那天之後,埃爾弗比之前還要抑鬱,連房間都不大肯走出去,整天整天地坐在窗臺上,望著那弧形的河道發呆,夜裡也難以入睡。他覺得自己大概快要瘋了,坐在房間裡,看著鐵鑄的窗欞,幻想自己是被關在塔裡的囚徒,因為他太害怕,害怕自己一出門就控制不住,想要不顧一切回伊蘇呂堡去。

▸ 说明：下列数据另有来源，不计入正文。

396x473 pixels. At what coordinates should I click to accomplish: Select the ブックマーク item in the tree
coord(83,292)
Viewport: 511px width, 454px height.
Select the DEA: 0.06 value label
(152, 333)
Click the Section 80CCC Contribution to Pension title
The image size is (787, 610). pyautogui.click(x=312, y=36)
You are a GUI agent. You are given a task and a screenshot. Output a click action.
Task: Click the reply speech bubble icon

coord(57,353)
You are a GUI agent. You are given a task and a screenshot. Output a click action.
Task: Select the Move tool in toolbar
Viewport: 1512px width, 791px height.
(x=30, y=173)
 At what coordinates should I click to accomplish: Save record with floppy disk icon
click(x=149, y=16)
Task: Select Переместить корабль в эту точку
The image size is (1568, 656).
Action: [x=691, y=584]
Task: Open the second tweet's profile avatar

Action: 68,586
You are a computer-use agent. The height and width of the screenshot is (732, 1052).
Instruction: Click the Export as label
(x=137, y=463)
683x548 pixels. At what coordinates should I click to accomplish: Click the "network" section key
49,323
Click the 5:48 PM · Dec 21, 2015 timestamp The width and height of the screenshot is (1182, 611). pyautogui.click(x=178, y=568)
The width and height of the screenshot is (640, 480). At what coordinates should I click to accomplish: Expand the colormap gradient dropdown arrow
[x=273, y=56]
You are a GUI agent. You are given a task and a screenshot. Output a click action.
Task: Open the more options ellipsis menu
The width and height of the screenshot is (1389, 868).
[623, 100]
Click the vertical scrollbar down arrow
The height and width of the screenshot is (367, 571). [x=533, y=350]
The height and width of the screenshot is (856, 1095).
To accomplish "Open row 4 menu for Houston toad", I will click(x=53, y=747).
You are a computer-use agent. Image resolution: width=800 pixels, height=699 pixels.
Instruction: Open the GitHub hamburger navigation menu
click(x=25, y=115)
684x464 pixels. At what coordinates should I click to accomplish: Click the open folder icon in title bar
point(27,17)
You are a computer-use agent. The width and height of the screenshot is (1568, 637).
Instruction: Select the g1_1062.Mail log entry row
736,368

裡弗斯先生知道他必然是心情不好,但是也只是揣測而已,並不明白他到底遇到了什麼事情,要這樣折磨自己。他還那麼小,站起來還比不上屋裡隨便一件傢俱有分量,胳膊不比椅子扶手粗,腿也不比床柱結實,坐在窗子邊上,似乎風一吹就要支離破碎了,本來就瘦弱,又不肯吃東西,快要只剩下皮包骨了。撇開經管人的職責不談,看著一個孩子這樣自我折磨究竟也不是多好受的事。裡弗斯先生覺得,埃爾弗還那麼年輕,不論遇到了什麼打擊都應該能夠很快恢復才對,時不時地來勸勸他,找一點感興趣的事情來做,看看外面的海闊天空,自然而然就會開朗起來。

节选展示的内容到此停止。